• **Data provided**

━━━━

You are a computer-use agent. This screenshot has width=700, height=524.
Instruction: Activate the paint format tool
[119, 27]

━━━━

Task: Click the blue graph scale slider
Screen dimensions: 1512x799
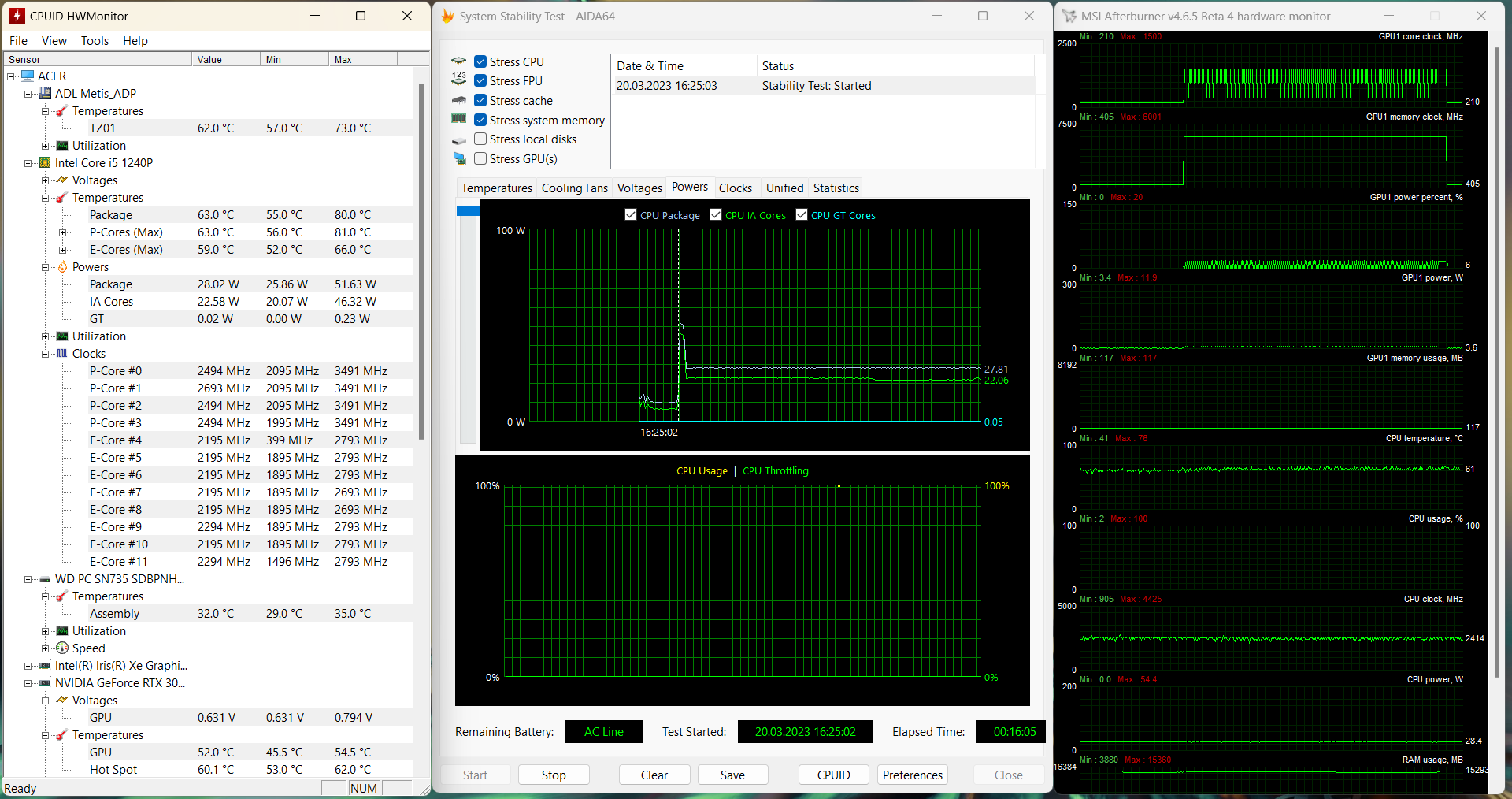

━━━━

• **Problem statement**
The expected answer is an exact copy of the lines above, beginning at the line with "Task: Click the blue graph scale slider" and ending at the line with "Screen dimensions: 1512x799", with both ends in.

• **Output below**
Task: Click the blue graph scale slider
Screen dimensions: 1512x799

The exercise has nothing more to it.